This is a nice short and pleasingly informal summary of the latest work on predictions of loss of summer sea ice in the Arctic, published in GRL. The paper is perhaps more useful as an up-to-date literature review than an analysis paper, which is perhaps a kinder way of saying what Stoat says.
The paper points to three main methods of prediction: 1) extrapolation of sea ice volume data by the Trendsetters, 2) assuming a future that includes loss events like those seen recently by the Stochasters, and 3) projections using GCMs by the Modelers. The paper suggests that the central estimates of these three methods for a nearly ice free summer Arctic are 2020, 2030, and 2040 respectively: worryingly different from the estimate of 2070 made by the IPCC AR4 just a few years ago. They support the conclusion that “society should start managing for the reality of climate change in the Arctic”. In short No one is predicting a recovery of summer ice.

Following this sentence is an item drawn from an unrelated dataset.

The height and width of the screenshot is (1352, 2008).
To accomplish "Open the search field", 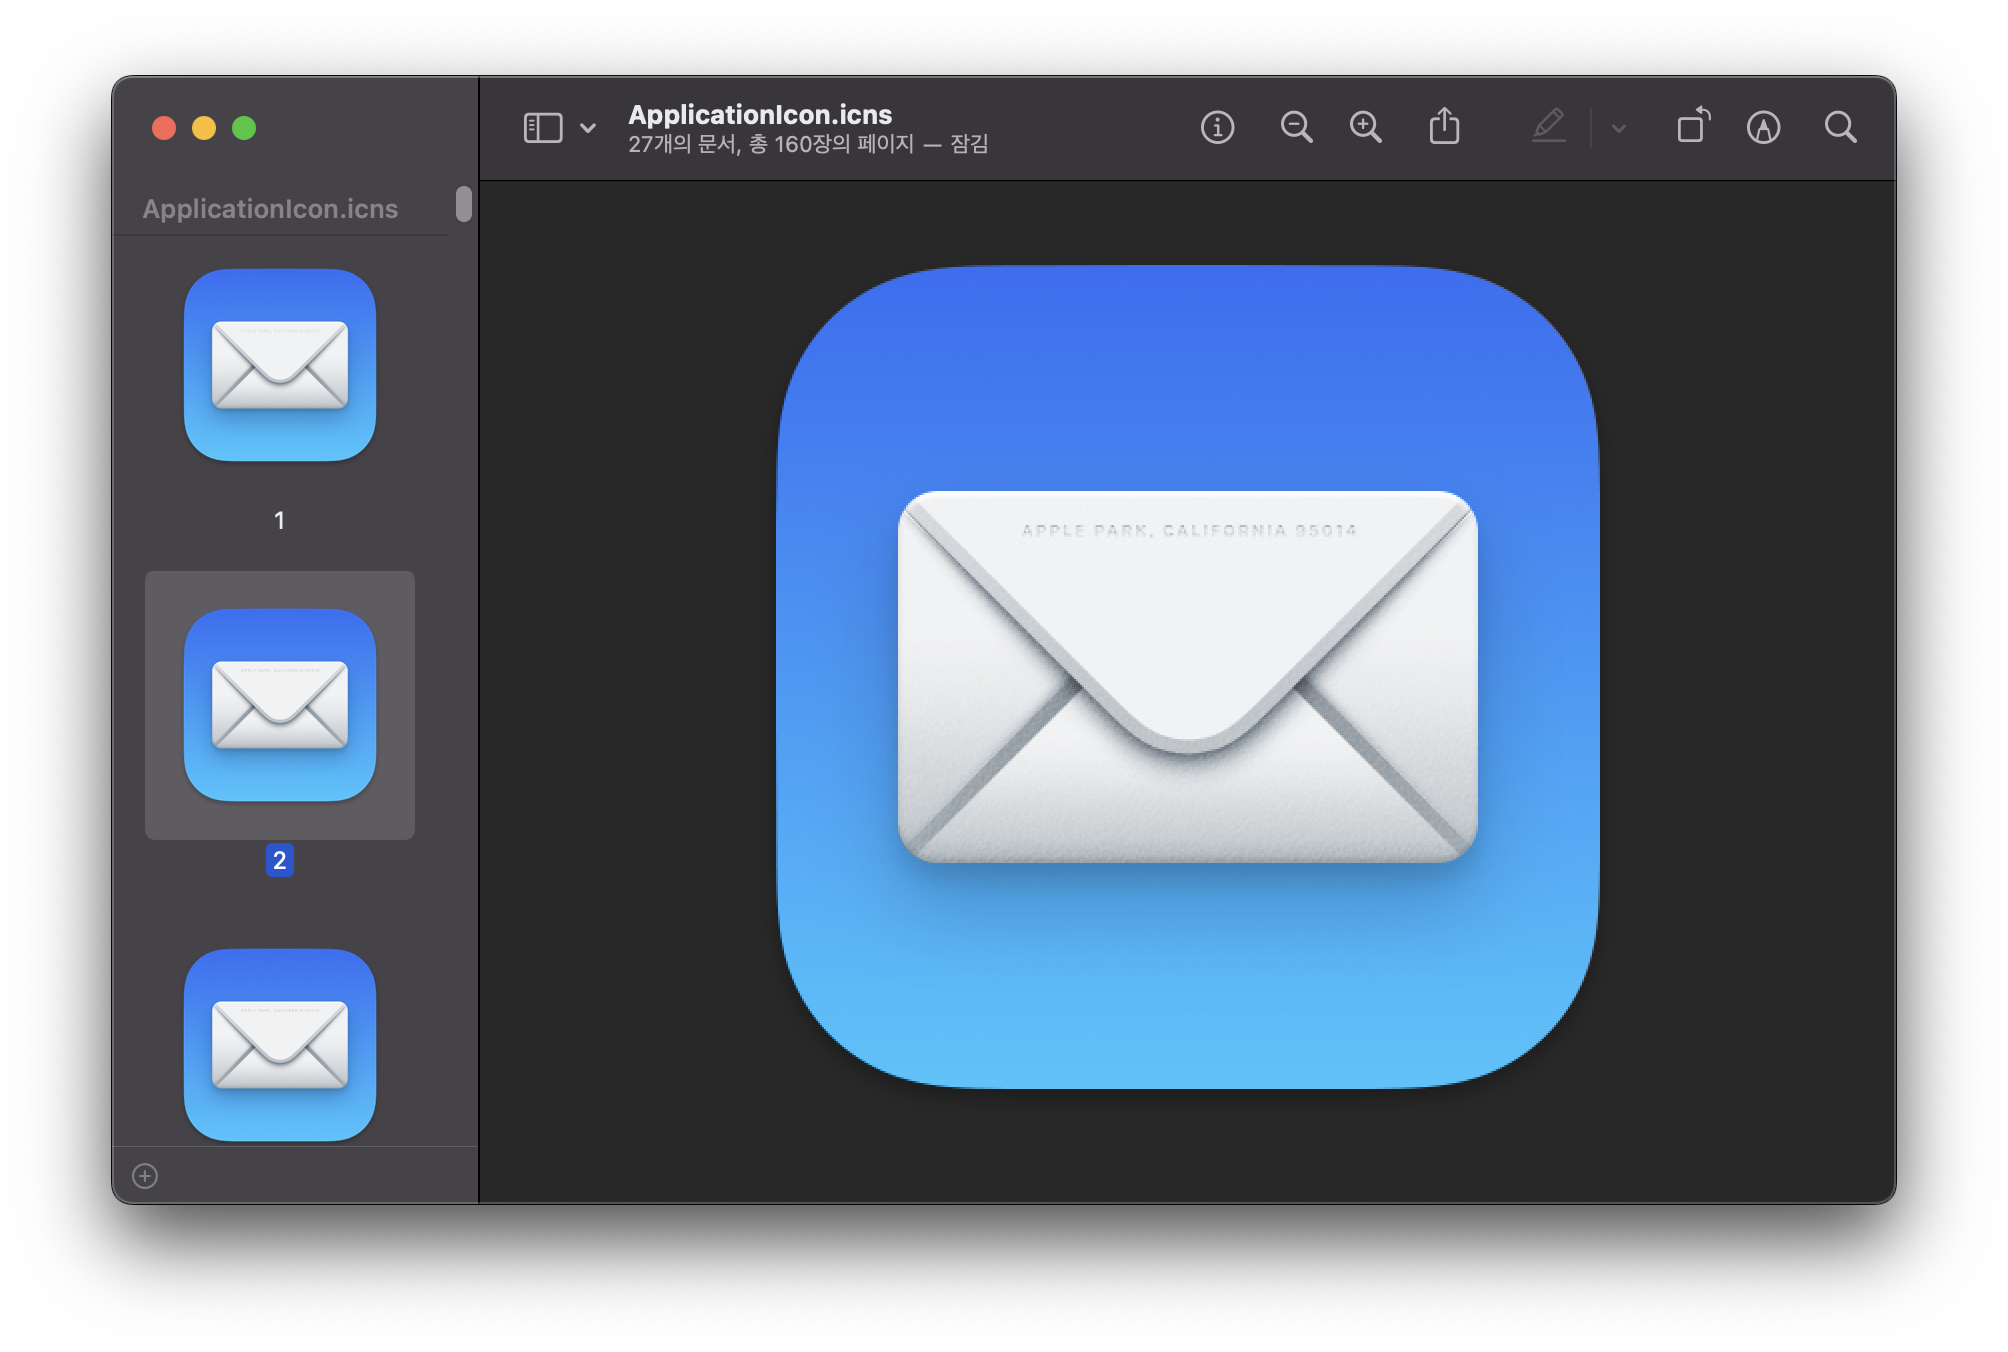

The authors conclude that it is currently impossible to choose between the methods, as all have their strengths and weaknesses. They call for particularly for improved modeling and modeling approaches. They seem to prefer model intercomparison projects to “results provided from a large number of modeling centers produced under short time schedules” (I’m inclined to agree), and make it clear that CMIP5 models are unlikely to be adequate to accurately predict the onset of ice-free summers.
There are some nice sections in the paper – one neatly describes the difficulty of comparing model simulations with observational data, and offers a partial solution:
Global climate models (GCMs) are often run several times, referred to as ensemble members, with slightly different initial conditions to simulate a possible range of natural variability in addition to steady increasing greenhouse gas forcing. Data, in contrast, are a single realization of a range of possible climate states. Observations confound signal (global warming forcing) and noise (natural variability). Thus, it is not completely valid to compare the ensemble mean of a model or several models, which could be considered the expected value of the climate state, with the single data realization. A better approach is to look at the range of ensemble members and to determine if the data time series could be considered a possible member of the population of ensemble members. Unfortunately, there are seldom enough ensemble members to test this hypothesis.
It is also worth checking out section 4, which starts to get at the relationship between model discrepancy (bias, deficiencies) and future model behaviour. The paper is short and useful enough that I don’t worry that there don’t appear to be new results in it.
Overland, J. E., and M. Wang (2013), When will the summer Arctic be nearly sea ice free?, Geophys. Res. Lett., 40, doi:10.1002/grl.50316.